“The box is mine,” snapped Jacqueline. “I can give it away if I want to, can’t I? I’d like to see the Fish stop me.”
Suddenly the hard little termagant softened. She put her arm round Caroline and Mildred.
“Of course your half-aunt will like you,” she said, “and you’ll stay with her, and maybe there’s a piano. Does she live in Boston?”
“No,” answered Caroline, nestling close to her new friend. “She lives on a farm in a place called Longmeadow.”
“Longmeadow?” parroted Jacqueline.
“And I get off at a place called Baring Junction.”
Jacqueline suddenly squeezed Caroline in a hug that really endangered Mildred.

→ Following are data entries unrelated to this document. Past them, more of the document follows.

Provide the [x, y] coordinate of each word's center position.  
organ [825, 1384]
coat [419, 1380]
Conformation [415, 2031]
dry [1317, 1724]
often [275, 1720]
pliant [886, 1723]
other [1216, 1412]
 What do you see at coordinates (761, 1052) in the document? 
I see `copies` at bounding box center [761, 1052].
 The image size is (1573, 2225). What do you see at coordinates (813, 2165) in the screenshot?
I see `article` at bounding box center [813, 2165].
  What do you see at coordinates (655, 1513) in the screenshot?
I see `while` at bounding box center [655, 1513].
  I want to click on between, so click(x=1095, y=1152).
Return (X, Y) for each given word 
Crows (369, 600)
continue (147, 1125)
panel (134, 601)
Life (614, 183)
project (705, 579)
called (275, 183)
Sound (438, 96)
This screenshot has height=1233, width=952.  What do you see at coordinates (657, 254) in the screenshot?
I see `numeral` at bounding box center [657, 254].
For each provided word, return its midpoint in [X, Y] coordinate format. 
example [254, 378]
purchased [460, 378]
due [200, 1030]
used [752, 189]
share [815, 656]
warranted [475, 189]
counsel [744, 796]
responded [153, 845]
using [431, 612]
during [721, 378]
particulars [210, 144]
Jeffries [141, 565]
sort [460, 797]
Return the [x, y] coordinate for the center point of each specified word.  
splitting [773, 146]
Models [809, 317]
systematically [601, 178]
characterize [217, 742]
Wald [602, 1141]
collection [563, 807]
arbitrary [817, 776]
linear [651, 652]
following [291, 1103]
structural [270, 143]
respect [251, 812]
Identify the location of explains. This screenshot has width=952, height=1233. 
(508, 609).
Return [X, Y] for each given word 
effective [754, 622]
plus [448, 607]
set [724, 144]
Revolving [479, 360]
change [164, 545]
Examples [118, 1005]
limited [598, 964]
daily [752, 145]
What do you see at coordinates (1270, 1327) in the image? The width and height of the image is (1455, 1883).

“Can you beat it?” she cried. “I get off at Baring Junction, and I’m going to Longmeadow, just the same as you!”
CHAPTER IV
THE BIG IDEA
The fact that the two little girls were going to the same town was the finishing link in the chain of friendship that they had forged so rapidly. They talked that evening about their schools, and their games, and the books they had read until Miss Fisher and Caroline’s own sense of propriety plucked them apart. In the morning they began where they had left off, while Miss Fisher, who was quite exhausted, after a car-sick night, remained aloof and shook her head in utter helplessness.